Authors: H. Joshi, G. Herrera, S. Lenhart, and M. Neubert, 2008.
The practical examples in this paper are very similar to those in Neubert (2003), with two exceptions: one, they add an advection term, and two, they consider the case where equilibrium has not been reached (i.e. the system changes as a function of time.) The equation that drives the numerical examples is:
$ u_t = ru \left( 1 - \frac{u}{K}\right) - hu + a_{xx} + bu_x $
The authors solve this using forward-backward iteration. For every set of parameters they show, they get a reserve (sometimes multiple reserves), though the shape and position of the reserves varies with the parameters. There are no chattering controls and no singular controls.

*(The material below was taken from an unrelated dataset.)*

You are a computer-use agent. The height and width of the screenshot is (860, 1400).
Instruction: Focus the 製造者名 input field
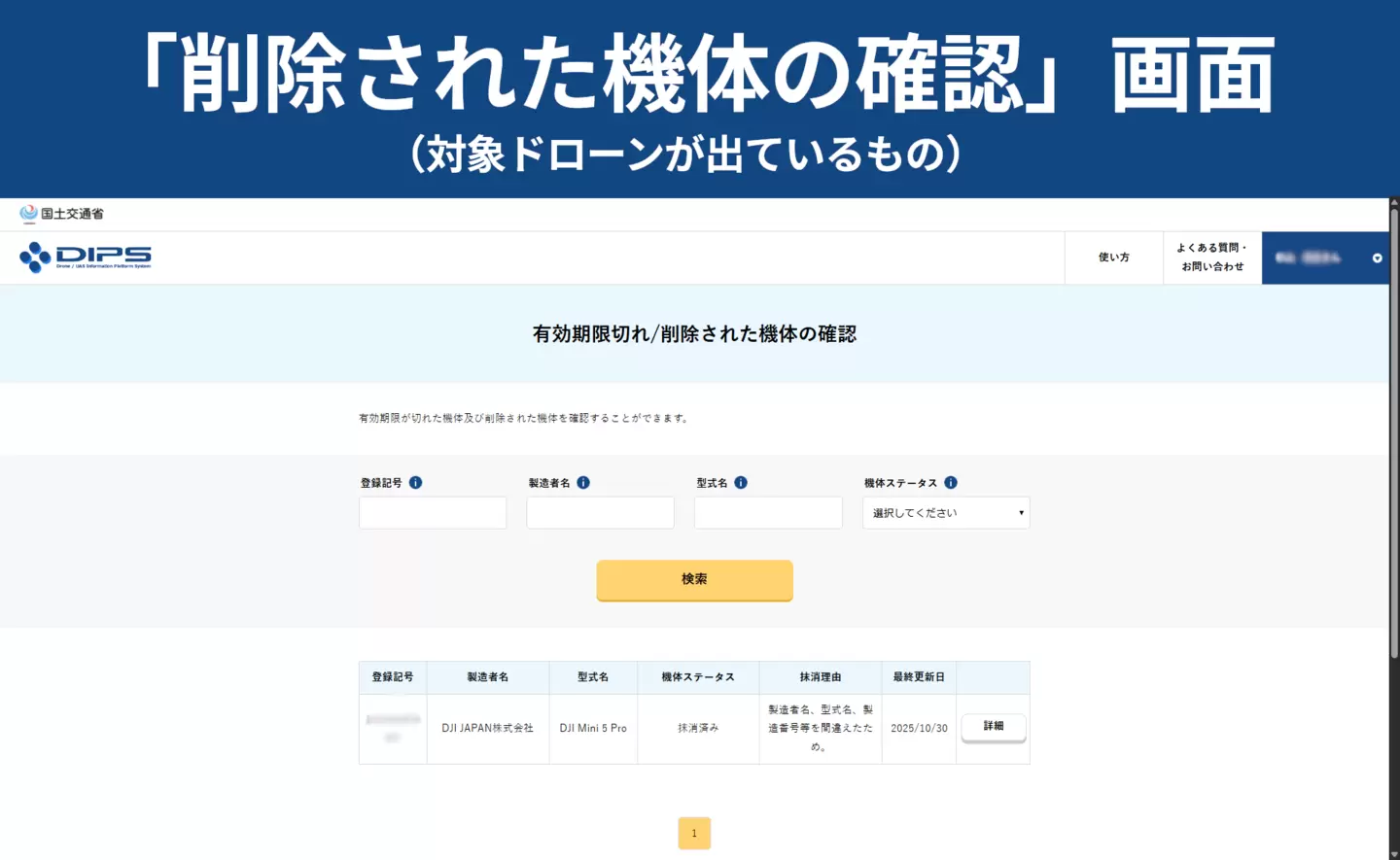point(600,513)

The bulk of the paper is devoted to proving the existence of an optimal control. Apparently, one can't just apply Pontryagin naively in the case of PDEs.
To Do:
1. as usual, try to reproduce the graphics. Are these forward-backward solvers standard issue? Can I write a generic interface? How stable are the numerics?
2. I'd like to understand why Pontryagin can't be applied in this case, and to really understand the proofs. The proofs are not particularly well done, alas, so a better bet might be to revisit the paper from which they are drawn, namely Lions, Optimal Control of Systems Governed by Partial Differential Equations (Springer.)